Dataset entries —
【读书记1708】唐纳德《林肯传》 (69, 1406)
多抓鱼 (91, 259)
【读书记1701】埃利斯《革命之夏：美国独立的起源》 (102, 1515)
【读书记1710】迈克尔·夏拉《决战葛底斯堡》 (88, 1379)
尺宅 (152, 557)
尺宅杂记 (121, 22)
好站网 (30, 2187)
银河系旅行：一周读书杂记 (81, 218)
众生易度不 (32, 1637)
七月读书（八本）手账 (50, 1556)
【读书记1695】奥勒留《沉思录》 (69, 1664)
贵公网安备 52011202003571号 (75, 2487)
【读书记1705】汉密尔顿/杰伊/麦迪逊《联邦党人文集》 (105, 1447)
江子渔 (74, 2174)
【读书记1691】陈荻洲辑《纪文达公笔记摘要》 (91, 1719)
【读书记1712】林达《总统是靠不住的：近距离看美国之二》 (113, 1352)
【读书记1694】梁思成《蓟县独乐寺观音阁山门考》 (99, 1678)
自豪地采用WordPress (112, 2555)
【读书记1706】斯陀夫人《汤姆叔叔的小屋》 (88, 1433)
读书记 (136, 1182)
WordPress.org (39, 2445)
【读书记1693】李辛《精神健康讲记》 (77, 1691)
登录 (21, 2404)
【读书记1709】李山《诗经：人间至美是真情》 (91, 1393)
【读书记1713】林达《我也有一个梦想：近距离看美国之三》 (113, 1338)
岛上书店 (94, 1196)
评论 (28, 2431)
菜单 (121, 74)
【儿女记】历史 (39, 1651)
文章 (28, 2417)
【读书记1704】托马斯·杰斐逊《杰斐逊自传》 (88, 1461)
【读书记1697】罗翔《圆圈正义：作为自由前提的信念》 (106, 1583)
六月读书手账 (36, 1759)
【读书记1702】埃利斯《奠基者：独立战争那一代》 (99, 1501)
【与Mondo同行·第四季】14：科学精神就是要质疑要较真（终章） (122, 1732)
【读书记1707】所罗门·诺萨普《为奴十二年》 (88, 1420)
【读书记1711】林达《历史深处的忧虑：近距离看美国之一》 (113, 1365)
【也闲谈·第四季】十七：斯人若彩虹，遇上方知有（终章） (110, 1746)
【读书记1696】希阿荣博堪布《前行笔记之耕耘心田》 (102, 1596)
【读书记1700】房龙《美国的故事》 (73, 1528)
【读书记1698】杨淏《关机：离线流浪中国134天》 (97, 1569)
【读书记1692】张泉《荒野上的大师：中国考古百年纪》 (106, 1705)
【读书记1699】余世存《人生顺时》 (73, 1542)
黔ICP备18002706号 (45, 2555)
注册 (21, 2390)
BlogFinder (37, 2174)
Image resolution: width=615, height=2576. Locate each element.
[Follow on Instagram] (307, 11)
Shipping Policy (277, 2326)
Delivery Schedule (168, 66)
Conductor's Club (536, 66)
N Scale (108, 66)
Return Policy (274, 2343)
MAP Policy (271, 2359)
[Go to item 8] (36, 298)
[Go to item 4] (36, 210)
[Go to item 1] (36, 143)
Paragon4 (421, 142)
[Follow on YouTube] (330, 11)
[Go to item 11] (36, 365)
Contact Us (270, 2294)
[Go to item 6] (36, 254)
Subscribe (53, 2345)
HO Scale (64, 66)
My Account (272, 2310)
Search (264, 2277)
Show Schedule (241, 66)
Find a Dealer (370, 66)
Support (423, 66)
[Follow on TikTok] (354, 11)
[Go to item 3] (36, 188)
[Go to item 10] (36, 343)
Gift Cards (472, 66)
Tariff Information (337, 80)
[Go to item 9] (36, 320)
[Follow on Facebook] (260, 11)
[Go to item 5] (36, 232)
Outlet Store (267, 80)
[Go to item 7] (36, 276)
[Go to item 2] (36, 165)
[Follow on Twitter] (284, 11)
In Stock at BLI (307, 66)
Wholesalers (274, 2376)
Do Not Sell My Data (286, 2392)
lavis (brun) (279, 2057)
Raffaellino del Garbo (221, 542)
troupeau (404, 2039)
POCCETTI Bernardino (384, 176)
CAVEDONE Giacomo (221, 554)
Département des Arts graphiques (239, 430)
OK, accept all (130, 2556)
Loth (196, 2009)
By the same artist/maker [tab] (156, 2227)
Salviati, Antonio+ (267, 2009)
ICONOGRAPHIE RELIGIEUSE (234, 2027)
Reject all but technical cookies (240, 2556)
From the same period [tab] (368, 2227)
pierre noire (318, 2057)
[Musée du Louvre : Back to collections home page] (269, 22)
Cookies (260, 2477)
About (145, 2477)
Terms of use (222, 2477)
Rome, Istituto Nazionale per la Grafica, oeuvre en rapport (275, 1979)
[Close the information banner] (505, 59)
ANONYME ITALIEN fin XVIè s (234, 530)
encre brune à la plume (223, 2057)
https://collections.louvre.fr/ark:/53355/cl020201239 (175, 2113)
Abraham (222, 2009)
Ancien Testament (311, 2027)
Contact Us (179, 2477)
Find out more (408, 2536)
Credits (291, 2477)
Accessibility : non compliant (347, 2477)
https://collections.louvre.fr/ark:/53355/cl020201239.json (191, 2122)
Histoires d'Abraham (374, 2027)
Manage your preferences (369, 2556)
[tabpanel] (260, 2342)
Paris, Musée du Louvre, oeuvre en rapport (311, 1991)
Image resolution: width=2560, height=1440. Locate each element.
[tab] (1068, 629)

Work request — Write the data out again. Match it word for word.

Output of the task —
【读书记1708】唐纳德《林肯传》 (69, 1406)
多抓鱼 (91, 259)
【读书记1701】埃利斯《革命之夏：美国独立的起源》 (102, 1515)
【读书记1710】迈克尔·夏拉《决战葛底斯堡》 (88, 1379)
尺宅 (152, 557)
尺宅杂记 (121, 22)
好站网 (30, 2187)
银河系旅行：一周读书杂记 (81, 218)
众生易度不 (32, 1637)
七月读书（八本）手账 (50, 1556)
【读书记1695】奥勒留《沉思录》 (69, 1664)
贵公网安备 52011202003571号 (75, 2487)
【读书记1705】汉密尔顿/杰伊/麦迪逊《联邦党人文集》 (105, 1447)
江子渔 (74, 2174)
【读书记1691】陈荻洲辑《纪文达公笔记摘要》 (91, 1719)
【读书记1712】林达《总统是靠不住的：近距离看美国之二》 (113, 1352)
【读书记1694】梁思成《蓟县独乐寺观音阁山门考》 (99, 1678)
自豪地采用WordPress (112, 2555)
【读书记1706】斯陀夫人《汤姆叔叔的小屋》 (88, 1433)
读书记 (136, 1182)
WordPress.org (39, 2445)
【读书记1693】李辛《精神健康讲记》 (77, 1691)
登录 (21, 2404)
【读书记1709】李山《诗经：人间至美是真情》 (91, 1393)
【读书记1713】林达《我也有一个梦想：近距离看美国之三》 (113, 1338)
岛上书店 (94, 1196)
评论 (28, 2431)
菜单 (121, 74)
【儿女记】历史 (39, 1651)
文章 (28, 2417)
【读书记1704】托马斯·杰斐逊《杰斐逊自传》 (88, 1461)
【读书记1697】罗翔《圆圈正义：作为自由前提的信念》 (106, 1583)
六月读书手账 (36, 1759)
【读书记1702】埃利斯《奠基者：独立战争那一代》 (99, 1501)
【与Mondo同行·第四季】14：科学精神就是要质疑要较真（终章） (122, 1732)
【读书记1707】所罗门·诺萨普《为奴十二年》 (88, 1420)
【读书记1711】林达《历史深处的忧虑：近距离看美国之一》 (113, 1365)
【也闲谈·第四季】十七：斯人若彩虹，遇上方知有（终章） (110, 1746)
【读书记1696】希阿荣博堪布《前行笔记之耕耘心田》 (102, 1596)
【读书记1700】房龙《美国的故事》 (73, 1528)
【读书记1698】杨淏《关机：离线流浪中国134天》 (97, 1569)
【读书记1692】张泉《荒野上的大师：中国考古百年纪》 (106, 1705)
【读书记1699】余世存《人生顺时》 (73, 1542)
黔ICP备18002706号 (45, 2555)
注册 (21, 2390)
BlogFinder (37, 2174)
Image resolution: width=615, height=2576. Locate each element.
[Follow on Instagram] (307, 11)
Shipping Policy (277, 2326)
Delivery Schedule (168, 66)
Conductor's Club (536, 66)
N Scale (108, 66)
Return Policy (274, 2343)
MAP Policy (271, 2359)
[Go to item 8] (36, 298)
[Go to item 4] (36, 210)
[Go to item 1] (36, 143)
Paragon4 (421, 142)
[Follow on YouTube] (330, 11)
[Go to item 11] (36, 365)
Contact Us (270, 2294)
[Go to item 6] (36, 254)
Subscribe (53, 2345)
HO Scale (64, 66)
My Account (272, 2310)
Search (264, 2277)
Show Schedule (241, 66)
Find a Dealer (370, 66)
Support (423, 66)
[Follow on TikTok] (354, 11)
[Go to item 3] (36, 188)
[Go to item 10] (36, 343)
Gift Cards (472, 66)
Tariff Information (337, 80)
[Go to item 9] (36, 320)
[Follow on Facebook] (260, 11)
[Go to item 5] (36, 232)
Outlet Store (267, 80)
[Go to item 7] (36, 276)
[Go to item 2] (36, 165)
[Follow on Twitter] (284, 11)
In Stock at BLI (307, 66)
Wholesalers (274, 2376)
Do Not Sell My Data (286, 2392)
lavis (brun) (279, 2057)
Raffaellino del Garbo (221, 542)
troupeau (404, 2039)
POCCETTI Bernardino (384, 176)
CAVEDONE Giacomo (221, 554)
Département des Arts graphiques (239, 430)
OK, accept all (130, 2556)
Loth (196, 2009)
By the same artist/maker [tab] (156, 2227)
Salviati, Antonio+ (267, 2009)
ICONOGRAPHIE RELIGIEUSE (234, 2027)
Reject all but technical cookies (240, 2556)
From the same period [tab] (368, 2227)
pierre noire (318, 2057)
[Musée du Louvre : Back to collections home page] (269, 22)
Cookies (260, 2477)
About (145, 2477)
Terms of use (222, 2477)
Rome, Istituto Nazionale per la Grafica, oeuvre en rapport (275, 1979)
[Close the information banner] (505, 59)
ANONYME ITALIEN fin XVIè s (234, 530)
encre brune à la plume (223, 2057)
https://collections.louvre.fr/ark:/53355/cl020201239 (175, 2113)
Abraham (222, 2009)
Ancien Testament (311, 2027)
Contact Us (179, 2477)
Find out more (408, 2536)
Credits (291, 2477)
Accessibility : non compliant (347, 2477)
https://collections.louvre.fr/ark:/53355/cl020201239.json (191, 2122)
Histoires d'Abraham (374, 2027)
Manage your preferences (369, 2556)
[tabpanel] (260, 2342)
Paris, Musée du Louvre, oeuvre en rapport (311, 1991)
Image resolution: width=2560, height=1440. Locate each element.
[tab] (1068, 629)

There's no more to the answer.